Итак, обобщим, что мы имеем в качестве результата исследования имени Хельги как гипокористики и как прозвища: скандинавское имя Hœlge не образовалось исходно от прилагательного helig, имя Hœlge и прилагательное helig имели каждый свое происхождение, но в христианскую эпоху они сблизились и стали восприниматься как сходные по смыслу. Соответственно, полное имя Хэльмгер со значением «шлем — копье» и его уменьшительное Хельге/ Хельги никакого отношения к имени Олег иметь не могут. Имя Хэльмгер за пределы скандинавских именословов не выходило, но и внутри скандинавских именословов его носители ничем особенным себя не отметили.

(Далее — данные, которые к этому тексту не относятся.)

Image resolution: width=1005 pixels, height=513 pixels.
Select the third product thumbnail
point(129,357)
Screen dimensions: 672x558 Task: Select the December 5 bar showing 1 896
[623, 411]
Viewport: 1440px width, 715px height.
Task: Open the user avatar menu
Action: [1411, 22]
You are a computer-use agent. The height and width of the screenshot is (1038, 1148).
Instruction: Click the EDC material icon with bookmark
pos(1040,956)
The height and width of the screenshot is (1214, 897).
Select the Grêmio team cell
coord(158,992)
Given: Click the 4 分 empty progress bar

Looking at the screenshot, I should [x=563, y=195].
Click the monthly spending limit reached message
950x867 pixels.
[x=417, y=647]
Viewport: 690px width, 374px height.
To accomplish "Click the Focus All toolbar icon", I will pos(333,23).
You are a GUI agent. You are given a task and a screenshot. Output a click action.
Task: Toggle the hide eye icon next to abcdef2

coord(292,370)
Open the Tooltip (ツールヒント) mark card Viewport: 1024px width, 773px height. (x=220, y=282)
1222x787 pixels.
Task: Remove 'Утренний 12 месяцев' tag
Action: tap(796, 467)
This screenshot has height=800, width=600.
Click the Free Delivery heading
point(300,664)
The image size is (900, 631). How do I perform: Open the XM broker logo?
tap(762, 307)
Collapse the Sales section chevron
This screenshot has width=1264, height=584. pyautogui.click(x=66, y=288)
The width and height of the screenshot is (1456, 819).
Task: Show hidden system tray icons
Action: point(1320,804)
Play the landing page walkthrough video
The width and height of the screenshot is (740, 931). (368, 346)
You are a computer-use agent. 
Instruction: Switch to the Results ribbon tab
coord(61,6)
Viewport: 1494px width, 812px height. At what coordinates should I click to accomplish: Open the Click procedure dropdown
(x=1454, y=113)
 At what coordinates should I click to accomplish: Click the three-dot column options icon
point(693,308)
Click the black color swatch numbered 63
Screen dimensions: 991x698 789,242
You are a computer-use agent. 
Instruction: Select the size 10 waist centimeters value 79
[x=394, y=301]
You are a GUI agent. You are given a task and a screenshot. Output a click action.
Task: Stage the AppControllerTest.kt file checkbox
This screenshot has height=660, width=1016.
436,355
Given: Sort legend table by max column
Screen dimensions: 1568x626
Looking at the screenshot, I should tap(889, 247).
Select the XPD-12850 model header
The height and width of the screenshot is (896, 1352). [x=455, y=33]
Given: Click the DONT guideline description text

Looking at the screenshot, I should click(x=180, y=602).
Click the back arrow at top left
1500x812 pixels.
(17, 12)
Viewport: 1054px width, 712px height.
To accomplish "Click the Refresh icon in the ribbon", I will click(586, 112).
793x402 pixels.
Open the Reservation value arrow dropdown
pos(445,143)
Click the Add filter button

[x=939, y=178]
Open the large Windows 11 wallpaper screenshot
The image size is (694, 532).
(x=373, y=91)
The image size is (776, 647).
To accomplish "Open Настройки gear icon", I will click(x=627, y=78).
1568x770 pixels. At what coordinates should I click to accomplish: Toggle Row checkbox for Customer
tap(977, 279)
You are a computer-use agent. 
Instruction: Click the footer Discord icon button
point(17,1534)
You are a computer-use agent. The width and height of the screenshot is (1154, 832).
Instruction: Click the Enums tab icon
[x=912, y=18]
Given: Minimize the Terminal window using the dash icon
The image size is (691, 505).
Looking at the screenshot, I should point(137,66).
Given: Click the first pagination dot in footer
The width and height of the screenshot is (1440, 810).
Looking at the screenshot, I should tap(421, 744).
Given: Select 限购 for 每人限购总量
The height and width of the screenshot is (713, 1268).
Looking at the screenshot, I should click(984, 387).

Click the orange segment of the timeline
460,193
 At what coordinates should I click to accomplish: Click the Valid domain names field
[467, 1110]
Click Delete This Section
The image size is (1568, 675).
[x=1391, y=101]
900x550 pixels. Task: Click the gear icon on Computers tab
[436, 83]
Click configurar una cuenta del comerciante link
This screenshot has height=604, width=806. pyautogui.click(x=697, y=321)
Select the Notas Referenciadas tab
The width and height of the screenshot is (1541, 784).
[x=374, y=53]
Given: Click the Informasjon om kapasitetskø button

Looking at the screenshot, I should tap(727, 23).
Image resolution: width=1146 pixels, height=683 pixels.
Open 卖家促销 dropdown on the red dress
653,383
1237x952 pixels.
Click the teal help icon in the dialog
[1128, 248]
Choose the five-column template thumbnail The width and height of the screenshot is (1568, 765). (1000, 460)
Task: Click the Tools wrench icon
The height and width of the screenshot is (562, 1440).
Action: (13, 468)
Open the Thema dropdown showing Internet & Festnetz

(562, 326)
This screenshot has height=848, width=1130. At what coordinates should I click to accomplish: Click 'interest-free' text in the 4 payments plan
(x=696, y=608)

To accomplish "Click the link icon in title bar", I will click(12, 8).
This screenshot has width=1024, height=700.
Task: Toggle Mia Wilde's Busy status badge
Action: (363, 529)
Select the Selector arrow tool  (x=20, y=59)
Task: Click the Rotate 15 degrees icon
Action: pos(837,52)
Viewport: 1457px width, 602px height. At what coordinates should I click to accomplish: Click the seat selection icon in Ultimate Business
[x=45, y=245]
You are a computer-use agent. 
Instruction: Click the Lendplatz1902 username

Это имя не вошло ни в один из династийных именословов скандинавских стран ни как полное имя, ни тем более как его уменьшительная форма, да и странно было бы встречать такие имянаречения правителей, как Олле Шётконунг, поскольку имена правителей всегда приводятся в полной величественной форме. Не заимствовались уменьшительные имена и в древнерусский княжеский именослов, а заимствовались только полные именные формы. Невозможно себе представить такое великокняжеское имя как Слава Мудрый или царское имя Ваня Грозный. Думаю, это касалось и заимствований в обычные именослововы, не только княжеские. Уменьшительные формы от полных имен образовывались уже в среде русского языка, с адаптацией к его нормам.
Любые попытки лингвистического препарирования имени Хэльмгер на предмет сближения его с русским именем Олег ничего дать не могут. А четкое разъяснение Ивара Модеера о том, что прилагательное helig в значении «святой» связано с христианской эпохой и следовательно, только тогда могло начать влиять на созвучную ему дохристианскую гипокористику Hœlge роизводное от «Шлемоносца», делает совершенно бессмысленные какие-либо отождествления русского имени Олег со скандинавскими антропонимическими прототипами.
А что же норманисты? Как они конкретно доказывают продекларированное тождество древнерусского имени Олег со скандинавским Хельги/Helgi? Для этого им следовало бы, во-первых, увязать явно христианскую сущность прилагательного helig — святой с именем князя-язычника Олега, а во-вторых, показать, что от прилагательного helig в скандинавских именословах образовывались и другие имена, как это и должно было бы происходить на основе архаичного принципа варьирования, когда каждый именной компонент мог соединяться с целым рядом других компонентов и образовывать новые имена. И сразу можно сказать, что ни того, ни другого обосновать норманистам не удается, поскольку невозможно доказать то, что пришло из политического мифа рудбекианизма.
Итак, как пытаются убрать первый неудобный момент и вытащить из христианского слова helig более древний языческий смысл? В статье Мельниковой читаем: «…имя Helgi-Олегъ также имело значение „святой, священный“, а в языческую эпоху отражало представления о сакральности верховной власти»[785]. Весьма напыщенно, но напрочь лишено научного содержания. А какое имя предводителя в архаичную эпоху не отражало представлений о сакральности власти? В древнескандинавском Hœlmger, от которого образовалось Hœlghe, с воинской семантикой «шлем» и «копье» также можно, при желании, обнаружить представления о сакральности.